A (unfortunately) boundary-less story.
There exists an ability of cinematic art to surpass reality itself and become more representative than reality itself. It is not very common, but sometimes it can happen.
By stripping away any stylistic embellishment or screenplay, the young Andrew Jarecki, with this film simply titled “An American Story,” created a verité documentary that is astonishing in its intent and truly commendable for its result: practically 90% of the film is made with original material shot by members and friends of the Friedman family, protagonists in spite of themselves, of the events narrated here.
Super8 clips, scenes shot with shoddy 16mm, and others shot semi-professionally documenting for the first time in cinema history, scenes of real life, family snapshots, and acts of brutality of a “normal American family” whose father in 1984 committed one of the most heinous crimes ever conceived by the human mind: the abuse and rape of hundreds of innocent children between the ages of 6 and 11.
Arnold and Elaine Friedman, with their sons Jesse, David, and Seth, were, in fact, investigated for molestation and sexual abuse of many children, unleashing a true media storm with an interminable trial that lasted almost 6 years (from 1984 to ’90) with prohibitive legal costs for the American State.

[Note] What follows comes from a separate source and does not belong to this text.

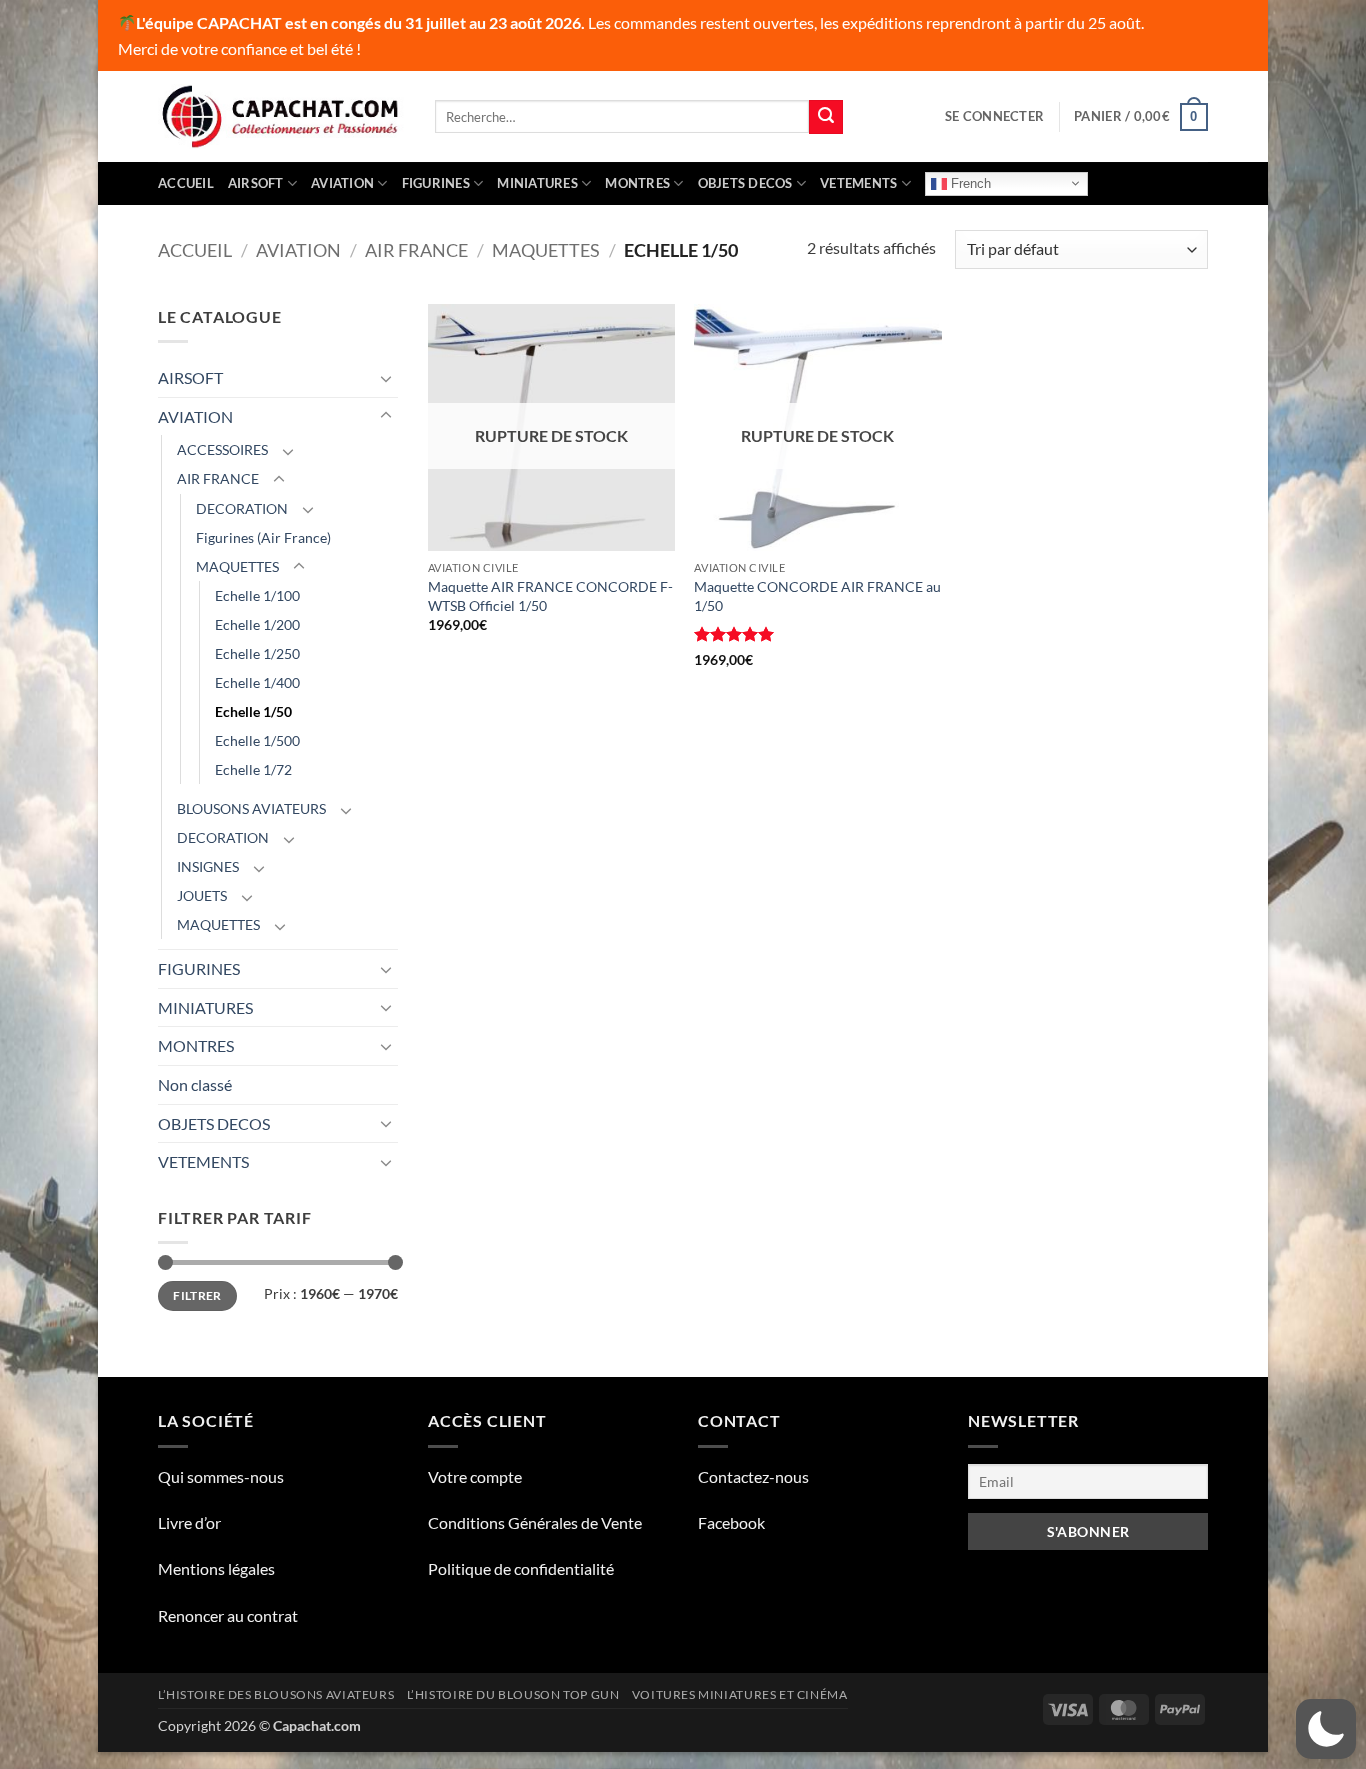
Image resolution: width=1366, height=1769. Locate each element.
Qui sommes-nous (221, 1476)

The accusations then focused on the father, the elderly teacher Arnold Friedman, an upright computer science teacher, and on his son Jesse who helped him in the abuses during the terrible lessons.
The film reconstructs the TRUE story of the family using, I repeat, clips of family films, birthday parties, mountain trips, and whatnot (shot by Arnold himself or his sons), reconstructing first the normal life of an apparently bourgeois and traditional family and then, over time, the scenes of the accusation, the arrest live on camera, the fierce defense by the wife, and the interviews with the sons, friends, and parents of the abused children.
The film is a continuous investigation into the psychological and mental aspects of the elderly teacher who presents himself here with an impassive mask of reserve and embarrassingly naive candor, which the director tries to portray not with personal opinions or journalistic distortions (as his more famous colleague Michael Moore did with the film Fahrenheit 9/11) but through a cold and aseptic representation of facts as chronologically told to us by original documents: Interviews, accusations by the sons, embarrassing contradictions, scenes of collective hysteria, attempts to dodge the charges and even moments of cheerful irresponsibility (like the son outside the courthouse, filmed by his brother, mimicking exaggerated sexual acts, unaware of being spied on by the judge at the window).
A ruthless film in its cold description of the facts, gruesome in representing everyday life (embarrassing the family scenes celebrating Passover) and atrocious as it gradually takes us into the spiral of perversion of a father, until recently considered a “model father” by the entire community.
Andrew Jarecki received an Oscar nomination in 2004 for Best Documentary with this documentary and won the Grand Jury Prize at the Sundance Film Festival that year and numerous other awards.
A film that is a punch in the stomach but has much to say about many cases of “alleged normality” present even in our families, without having to disturb America too much and without going too far regarding our own local events, see the events in Rignano Flaminio near Rome or the many cases that daily go almost unnoticed by various national media (see news here or here, just to take two fairly current examples).